Goal | Copy the rows between the one containing "This screenshot has height=554, width=720." and the one containing "pos(19,433)", inclusive, substituting "delete icon" for "trash icon" and leaving everything else unchanged.

Input for this task |
::::
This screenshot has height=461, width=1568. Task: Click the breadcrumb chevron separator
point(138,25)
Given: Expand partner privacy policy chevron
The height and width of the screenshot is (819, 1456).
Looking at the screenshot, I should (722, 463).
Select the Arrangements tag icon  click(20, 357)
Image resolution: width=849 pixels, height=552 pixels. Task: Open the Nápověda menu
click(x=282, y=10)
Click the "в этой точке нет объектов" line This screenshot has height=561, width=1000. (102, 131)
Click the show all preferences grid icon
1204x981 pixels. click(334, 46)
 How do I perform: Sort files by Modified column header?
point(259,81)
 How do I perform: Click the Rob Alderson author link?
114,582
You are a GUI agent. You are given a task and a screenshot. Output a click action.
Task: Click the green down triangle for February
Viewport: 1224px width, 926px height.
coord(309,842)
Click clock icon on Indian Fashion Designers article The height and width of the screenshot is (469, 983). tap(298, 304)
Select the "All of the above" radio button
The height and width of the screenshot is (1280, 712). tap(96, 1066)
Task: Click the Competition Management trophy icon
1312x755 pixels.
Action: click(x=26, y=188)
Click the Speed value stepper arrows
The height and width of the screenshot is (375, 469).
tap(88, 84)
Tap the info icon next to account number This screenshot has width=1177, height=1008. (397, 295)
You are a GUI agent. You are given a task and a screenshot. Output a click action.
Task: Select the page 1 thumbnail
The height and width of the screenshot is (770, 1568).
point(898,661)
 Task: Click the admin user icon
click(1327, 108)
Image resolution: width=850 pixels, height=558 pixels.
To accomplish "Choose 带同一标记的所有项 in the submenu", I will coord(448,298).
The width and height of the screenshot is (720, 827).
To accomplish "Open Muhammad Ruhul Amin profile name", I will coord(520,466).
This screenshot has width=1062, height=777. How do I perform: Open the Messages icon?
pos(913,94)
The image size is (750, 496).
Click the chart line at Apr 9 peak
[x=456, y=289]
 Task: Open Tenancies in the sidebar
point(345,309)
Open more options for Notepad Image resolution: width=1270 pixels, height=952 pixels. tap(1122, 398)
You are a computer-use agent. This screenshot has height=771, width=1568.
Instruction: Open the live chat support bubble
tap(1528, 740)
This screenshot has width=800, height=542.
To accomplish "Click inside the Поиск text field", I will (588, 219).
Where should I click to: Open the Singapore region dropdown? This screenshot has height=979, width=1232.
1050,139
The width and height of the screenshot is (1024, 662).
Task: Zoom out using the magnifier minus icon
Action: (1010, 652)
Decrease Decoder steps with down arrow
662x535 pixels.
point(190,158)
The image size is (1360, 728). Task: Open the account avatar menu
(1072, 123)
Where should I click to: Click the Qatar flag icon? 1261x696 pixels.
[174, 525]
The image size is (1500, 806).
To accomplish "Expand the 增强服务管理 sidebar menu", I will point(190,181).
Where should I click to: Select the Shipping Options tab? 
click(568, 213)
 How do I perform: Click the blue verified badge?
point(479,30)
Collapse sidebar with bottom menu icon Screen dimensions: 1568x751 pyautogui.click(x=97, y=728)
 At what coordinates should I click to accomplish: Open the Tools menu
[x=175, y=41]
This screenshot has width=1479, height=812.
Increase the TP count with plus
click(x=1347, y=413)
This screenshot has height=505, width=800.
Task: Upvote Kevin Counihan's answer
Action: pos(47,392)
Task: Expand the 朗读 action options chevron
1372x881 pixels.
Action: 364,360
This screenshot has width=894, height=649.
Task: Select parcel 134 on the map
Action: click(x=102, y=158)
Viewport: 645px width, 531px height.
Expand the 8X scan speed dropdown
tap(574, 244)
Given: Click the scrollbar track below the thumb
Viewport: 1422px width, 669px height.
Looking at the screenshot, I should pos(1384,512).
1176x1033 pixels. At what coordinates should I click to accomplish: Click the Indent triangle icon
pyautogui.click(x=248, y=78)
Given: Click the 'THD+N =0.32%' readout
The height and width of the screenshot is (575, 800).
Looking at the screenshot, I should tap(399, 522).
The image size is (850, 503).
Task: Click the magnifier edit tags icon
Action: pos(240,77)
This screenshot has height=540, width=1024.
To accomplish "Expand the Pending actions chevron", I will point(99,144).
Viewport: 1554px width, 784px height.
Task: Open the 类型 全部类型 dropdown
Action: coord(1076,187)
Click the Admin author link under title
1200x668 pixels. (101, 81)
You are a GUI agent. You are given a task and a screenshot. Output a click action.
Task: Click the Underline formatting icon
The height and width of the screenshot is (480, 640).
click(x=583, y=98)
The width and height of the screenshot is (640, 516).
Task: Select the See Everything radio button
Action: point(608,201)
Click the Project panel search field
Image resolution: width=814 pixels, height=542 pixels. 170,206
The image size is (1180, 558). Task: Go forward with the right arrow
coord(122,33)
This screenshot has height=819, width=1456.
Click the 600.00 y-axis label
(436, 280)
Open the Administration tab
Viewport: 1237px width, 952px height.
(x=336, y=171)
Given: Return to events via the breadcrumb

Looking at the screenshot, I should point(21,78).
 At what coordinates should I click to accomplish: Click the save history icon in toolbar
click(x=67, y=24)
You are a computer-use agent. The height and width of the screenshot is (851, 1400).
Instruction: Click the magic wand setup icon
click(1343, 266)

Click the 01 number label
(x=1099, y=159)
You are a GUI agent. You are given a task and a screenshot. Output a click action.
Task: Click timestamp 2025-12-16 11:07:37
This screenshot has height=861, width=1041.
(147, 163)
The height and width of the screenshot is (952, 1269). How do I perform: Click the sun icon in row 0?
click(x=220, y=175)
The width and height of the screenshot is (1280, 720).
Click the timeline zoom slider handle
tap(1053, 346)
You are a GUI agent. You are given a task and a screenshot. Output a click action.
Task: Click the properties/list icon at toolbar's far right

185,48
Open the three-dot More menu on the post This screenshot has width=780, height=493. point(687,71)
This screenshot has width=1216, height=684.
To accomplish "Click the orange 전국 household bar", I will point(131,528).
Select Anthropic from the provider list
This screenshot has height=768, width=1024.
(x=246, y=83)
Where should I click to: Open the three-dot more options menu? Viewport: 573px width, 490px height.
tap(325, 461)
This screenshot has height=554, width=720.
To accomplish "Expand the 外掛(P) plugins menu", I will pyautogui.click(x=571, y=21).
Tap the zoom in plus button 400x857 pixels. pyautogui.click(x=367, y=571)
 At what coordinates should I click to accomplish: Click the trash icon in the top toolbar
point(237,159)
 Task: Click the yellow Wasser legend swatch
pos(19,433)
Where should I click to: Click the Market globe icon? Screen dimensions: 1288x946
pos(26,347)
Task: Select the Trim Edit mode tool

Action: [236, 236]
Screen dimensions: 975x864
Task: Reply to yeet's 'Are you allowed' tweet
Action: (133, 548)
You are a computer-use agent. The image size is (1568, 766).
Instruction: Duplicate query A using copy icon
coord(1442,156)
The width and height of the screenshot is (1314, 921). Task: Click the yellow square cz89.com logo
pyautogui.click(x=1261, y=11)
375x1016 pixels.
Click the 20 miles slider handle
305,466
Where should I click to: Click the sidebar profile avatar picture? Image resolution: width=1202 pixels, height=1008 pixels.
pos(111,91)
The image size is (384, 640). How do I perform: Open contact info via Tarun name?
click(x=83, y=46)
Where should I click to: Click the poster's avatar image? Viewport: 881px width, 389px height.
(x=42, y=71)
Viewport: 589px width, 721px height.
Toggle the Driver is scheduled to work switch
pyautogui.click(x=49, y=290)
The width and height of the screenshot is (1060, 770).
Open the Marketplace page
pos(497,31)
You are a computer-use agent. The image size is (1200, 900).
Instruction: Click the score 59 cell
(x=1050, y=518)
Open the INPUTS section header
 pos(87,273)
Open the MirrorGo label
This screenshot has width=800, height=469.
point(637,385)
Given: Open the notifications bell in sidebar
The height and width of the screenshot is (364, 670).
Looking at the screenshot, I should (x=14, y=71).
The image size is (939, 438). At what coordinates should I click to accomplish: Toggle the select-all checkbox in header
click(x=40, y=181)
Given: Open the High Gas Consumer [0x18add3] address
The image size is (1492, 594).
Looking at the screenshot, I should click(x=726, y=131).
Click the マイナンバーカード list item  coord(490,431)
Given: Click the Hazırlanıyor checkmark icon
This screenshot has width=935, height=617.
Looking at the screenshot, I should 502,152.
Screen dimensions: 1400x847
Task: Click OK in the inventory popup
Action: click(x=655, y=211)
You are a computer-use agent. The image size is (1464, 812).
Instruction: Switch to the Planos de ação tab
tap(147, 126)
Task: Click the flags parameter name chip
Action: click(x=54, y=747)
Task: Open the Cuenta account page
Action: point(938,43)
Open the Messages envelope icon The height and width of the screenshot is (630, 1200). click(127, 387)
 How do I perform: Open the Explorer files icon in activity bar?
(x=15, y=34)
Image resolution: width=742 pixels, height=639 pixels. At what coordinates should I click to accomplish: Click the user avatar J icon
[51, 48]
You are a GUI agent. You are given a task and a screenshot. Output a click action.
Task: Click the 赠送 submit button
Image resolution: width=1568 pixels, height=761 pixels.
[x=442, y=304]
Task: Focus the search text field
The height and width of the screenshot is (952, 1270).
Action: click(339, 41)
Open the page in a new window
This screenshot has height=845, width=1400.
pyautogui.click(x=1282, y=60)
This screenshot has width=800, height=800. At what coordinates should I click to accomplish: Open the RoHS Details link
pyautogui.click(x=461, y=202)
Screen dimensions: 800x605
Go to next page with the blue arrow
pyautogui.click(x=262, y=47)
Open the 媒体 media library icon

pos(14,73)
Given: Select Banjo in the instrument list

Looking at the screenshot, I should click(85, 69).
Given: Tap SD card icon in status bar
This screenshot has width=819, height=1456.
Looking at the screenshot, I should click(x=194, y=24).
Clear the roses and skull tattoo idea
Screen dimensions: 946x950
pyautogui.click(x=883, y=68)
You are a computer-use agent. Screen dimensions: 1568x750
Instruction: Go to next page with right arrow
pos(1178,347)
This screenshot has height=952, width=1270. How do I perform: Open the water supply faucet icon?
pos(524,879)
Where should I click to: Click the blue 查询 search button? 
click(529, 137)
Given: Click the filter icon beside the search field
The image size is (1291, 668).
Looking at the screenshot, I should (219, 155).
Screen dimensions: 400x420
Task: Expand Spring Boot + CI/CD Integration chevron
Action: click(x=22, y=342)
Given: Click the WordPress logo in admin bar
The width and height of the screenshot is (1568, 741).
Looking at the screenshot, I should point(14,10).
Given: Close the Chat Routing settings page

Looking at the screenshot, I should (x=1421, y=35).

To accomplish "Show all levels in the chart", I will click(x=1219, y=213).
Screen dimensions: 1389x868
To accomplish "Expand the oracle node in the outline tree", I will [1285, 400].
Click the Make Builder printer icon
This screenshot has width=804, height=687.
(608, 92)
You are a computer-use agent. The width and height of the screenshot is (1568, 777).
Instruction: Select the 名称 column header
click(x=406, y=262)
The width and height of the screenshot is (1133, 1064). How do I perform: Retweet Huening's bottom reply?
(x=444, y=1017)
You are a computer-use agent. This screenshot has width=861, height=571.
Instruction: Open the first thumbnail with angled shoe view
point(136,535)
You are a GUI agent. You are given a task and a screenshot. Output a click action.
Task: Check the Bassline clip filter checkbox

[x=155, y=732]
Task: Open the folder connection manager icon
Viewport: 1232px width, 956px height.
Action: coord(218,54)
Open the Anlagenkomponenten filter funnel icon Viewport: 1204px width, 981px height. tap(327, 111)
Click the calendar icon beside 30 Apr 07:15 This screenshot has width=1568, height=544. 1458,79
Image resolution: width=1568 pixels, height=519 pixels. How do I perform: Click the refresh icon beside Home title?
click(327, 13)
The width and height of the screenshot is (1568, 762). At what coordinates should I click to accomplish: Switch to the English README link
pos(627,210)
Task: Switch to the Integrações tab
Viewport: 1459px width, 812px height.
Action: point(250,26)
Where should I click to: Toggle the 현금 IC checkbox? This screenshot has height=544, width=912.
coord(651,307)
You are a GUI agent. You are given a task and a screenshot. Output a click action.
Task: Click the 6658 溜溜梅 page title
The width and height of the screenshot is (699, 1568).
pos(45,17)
::::
Solution to this problem |
This screenshot has height=554, width=720.
To accomplish "Expand the 外掛(P) plugins menu", I will pyautogui.click(x=571, y=21).
Tap the zoom in plus button 400x857 pixels. pyautogui.click(x=367, y=571)
 At what coordinates should I click to accomplish: Click the delete icon in the top toolbar
point(237,159)
 Task: Click the yellow Wasser legend swatch
pos(19,433)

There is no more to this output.